* [What to work on]:
a) Print the part of the article below about children of soldiers in Iraq that opens with the words containing "When a parent" and closes with "in their dreams.".
b) Using the article below about children of soldiers in Iraq, answer each question:
(i) In what city is Julian's mother serving?
(ii) About how many U.S. troops are in Iraq?
(iii) What favorite snack did Brianna and her brothers send their father?

* [Reading passage]:
When a parent or loved one is fighting in a war, fear and worry can become constant companions for members of their family. For Julian Peters, 9, and Brianna Wright, 13, a break from the anxiety comes mostly at night, in their dreams.

"I dream that me and my mom are outside playing football," Julian tells JS. His mother, U.S. Army Staff Sergeant Darrian P. Davenport, has been in Baghdad, Iraq, since last February and is expected to return home this March. The fourth-grader from Upper Marlboro, Maryland, eagerly anticipates enjoying his mom's cooking again. "She'll make my favorite meal--mashed potatoes, fish sticks, fried chicken, cinnamon toast, and collard greens," he says.

In her dreams, Brianna sees herself playing soccer with her father, Michael. While his official duties as a U.S. Army Sergeant First Class include training Iraq's new military force, Brianna says her dad is really just "a soccer nut" at heart. He, too, has been in Iraq since last February and is slated to return home this spring to Newburgh, New York.

What will be the first thing Brianna's dad does when he gets home? "He'll hug us and then eat a pizza," the eighth-grader tells JS. "He'll also come to watch my soccer games."

On a Mission

Today, there are about 150,000 U.S. troops in Iraq, the largest number since the March 2003 invasion that toppled Saddam Hussein's regime. National elections are scheduled for January 30. But insurgents are trying to disrupt the elections by attacking U.S.-led forces, Iraqis, and foreign-aid workers.

Many Americans who have family members in Iraq try to ignore daily news reports about roadside bombings, ambushes, and other attacks. Brianna and Julian try to stave off worry by focusing on their own personal missions--keeping their families together. This means doing extra chores and taking on more responsibilities at home.

"I have to do more laundry and washing [of] dishes," says Brianna. "I also baby-sit my brothers, Eric [age 10] and Devin [age 6]."

Brianna, who misses her father, sometimes cries when she is alone. But she tries to keep an upbeat mood for her brothers' sake: "They seek comfort from me sometimes. I just tell them that Dad will be home soon."

Julian also does his part to help out. He washes the dishes and cleans his room. But keeping busy is not always enough to stop his fears from surfacing.

"I didn't want [my mom] to go [to Iraq]," Julian says. "I'm afraid she might get shot. It makes me sad." It is during such moments that Julian finds comfort by talking to his grandmother.

"He's had a few nightmares," Julian's grandmother, Patricia Ames, tells JS. "We talk about it and try to make life as normal as possible. We try not to worry. It's important to just keep going."

Memories of Home

Both Julian and Brianna send comforting reminders of home to Iraq. Julian's last care package to his mother included his school photos, his report card (A's and B's), and some teddy bears. Brianna and her brothers recently sent their father letters, comic strips, and his favorite snack--butterscotch pudding.

* [Excerpted data]:
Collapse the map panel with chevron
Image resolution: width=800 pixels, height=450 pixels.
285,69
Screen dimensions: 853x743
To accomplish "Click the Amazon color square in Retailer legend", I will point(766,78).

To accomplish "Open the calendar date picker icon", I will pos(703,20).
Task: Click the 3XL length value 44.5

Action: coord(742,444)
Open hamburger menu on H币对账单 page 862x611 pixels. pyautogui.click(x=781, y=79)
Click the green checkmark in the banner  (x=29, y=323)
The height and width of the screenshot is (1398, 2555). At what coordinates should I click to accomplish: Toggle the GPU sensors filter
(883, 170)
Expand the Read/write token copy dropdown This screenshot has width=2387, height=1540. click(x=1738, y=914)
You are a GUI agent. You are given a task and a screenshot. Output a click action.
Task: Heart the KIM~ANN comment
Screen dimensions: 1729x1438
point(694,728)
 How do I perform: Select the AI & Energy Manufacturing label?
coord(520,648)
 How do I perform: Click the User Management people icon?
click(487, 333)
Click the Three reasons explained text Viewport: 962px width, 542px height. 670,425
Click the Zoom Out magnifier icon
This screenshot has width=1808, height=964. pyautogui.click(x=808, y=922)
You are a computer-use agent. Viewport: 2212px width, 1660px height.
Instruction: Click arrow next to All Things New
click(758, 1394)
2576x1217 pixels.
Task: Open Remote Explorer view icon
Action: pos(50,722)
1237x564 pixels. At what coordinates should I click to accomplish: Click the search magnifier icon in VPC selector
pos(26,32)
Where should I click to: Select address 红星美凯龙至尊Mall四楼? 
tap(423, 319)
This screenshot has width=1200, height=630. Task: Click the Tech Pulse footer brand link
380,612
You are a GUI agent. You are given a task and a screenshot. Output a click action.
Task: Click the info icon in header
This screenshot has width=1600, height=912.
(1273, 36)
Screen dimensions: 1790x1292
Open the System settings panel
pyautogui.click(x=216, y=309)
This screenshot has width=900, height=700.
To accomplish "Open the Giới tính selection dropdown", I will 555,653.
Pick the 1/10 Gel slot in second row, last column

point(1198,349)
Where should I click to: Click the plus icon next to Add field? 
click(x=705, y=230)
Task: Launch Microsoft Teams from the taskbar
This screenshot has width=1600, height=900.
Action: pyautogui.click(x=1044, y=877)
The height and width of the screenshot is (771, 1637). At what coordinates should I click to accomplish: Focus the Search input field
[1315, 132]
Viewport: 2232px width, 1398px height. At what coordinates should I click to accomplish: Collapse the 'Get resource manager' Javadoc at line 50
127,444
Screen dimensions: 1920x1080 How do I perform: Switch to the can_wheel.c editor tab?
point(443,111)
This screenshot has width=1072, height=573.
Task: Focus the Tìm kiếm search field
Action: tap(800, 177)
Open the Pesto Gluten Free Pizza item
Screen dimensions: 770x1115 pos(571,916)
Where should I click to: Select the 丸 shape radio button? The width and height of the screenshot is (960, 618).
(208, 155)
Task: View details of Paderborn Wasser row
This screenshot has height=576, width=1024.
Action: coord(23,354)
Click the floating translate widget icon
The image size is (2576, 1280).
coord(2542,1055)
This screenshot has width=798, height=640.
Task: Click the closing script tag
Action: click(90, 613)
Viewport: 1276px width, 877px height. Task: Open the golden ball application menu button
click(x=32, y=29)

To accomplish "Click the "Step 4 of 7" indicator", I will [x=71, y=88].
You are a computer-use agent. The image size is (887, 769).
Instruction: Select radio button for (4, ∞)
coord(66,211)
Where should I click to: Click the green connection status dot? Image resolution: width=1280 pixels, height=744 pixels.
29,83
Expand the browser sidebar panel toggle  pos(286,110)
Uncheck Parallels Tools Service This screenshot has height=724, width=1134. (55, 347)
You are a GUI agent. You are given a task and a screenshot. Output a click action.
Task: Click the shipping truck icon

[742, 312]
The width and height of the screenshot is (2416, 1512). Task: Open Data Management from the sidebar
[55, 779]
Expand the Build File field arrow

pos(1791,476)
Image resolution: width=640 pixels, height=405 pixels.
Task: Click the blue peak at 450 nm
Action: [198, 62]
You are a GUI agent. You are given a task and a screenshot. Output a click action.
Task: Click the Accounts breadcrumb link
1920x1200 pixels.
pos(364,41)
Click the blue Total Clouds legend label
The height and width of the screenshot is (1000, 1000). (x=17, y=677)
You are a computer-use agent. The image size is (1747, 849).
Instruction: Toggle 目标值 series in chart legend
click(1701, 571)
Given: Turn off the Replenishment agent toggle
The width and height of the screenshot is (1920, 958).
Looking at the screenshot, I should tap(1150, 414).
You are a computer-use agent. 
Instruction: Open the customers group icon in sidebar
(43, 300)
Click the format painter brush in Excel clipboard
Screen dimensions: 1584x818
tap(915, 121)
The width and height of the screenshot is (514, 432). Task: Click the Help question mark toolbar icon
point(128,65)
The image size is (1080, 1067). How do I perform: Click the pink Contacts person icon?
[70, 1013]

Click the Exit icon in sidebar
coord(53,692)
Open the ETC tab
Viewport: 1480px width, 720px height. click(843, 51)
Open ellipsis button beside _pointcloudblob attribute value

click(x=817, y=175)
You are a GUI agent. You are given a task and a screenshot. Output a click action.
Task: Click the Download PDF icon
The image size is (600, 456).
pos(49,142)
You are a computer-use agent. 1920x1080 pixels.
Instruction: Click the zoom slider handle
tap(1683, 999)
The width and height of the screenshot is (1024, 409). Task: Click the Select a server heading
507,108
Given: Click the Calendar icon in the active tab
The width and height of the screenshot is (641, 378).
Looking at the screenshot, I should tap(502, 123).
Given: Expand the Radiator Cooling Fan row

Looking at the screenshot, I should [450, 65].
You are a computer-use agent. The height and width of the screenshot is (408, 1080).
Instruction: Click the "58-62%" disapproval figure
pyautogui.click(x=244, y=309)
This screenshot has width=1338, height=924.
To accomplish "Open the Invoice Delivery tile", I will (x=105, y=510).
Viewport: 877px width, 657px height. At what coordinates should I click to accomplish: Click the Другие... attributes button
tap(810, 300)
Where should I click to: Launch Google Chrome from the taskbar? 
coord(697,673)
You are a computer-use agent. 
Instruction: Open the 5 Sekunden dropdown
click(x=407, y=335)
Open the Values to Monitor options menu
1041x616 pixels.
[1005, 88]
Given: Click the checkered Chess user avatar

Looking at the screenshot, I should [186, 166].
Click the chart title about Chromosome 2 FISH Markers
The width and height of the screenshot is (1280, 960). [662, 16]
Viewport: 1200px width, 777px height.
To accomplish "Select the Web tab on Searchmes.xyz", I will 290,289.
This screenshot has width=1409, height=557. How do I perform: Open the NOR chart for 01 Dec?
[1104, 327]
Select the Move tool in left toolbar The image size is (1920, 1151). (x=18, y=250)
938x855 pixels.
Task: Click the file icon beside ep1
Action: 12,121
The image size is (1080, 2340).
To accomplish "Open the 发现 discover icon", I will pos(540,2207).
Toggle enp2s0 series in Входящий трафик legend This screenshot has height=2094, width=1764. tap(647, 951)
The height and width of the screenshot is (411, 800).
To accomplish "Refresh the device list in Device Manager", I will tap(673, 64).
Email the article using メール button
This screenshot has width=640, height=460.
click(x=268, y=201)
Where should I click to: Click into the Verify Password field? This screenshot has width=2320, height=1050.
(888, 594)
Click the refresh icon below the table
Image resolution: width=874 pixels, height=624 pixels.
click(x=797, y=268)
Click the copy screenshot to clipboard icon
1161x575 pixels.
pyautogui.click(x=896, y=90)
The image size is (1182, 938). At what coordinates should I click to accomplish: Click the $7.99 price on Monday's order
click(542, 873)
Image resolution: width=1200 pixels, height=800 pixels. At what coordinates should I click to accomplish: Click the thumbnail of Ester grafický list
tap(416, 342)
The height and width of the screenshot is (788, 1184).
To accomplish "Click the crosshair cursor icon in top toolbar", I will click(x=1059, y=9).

* [Solution list]:
a)
When a parent or loved one is fighting in a war, fear and worry can become constant companions for members of their family. For Julian Peters, 9, and Brianna Wright, 13, a break from the anxiety comes mostly at night, in their dreams.

b)
(i) Baghdad, Iraq
(ii) About 150,000
(iii) Butterscotch pudding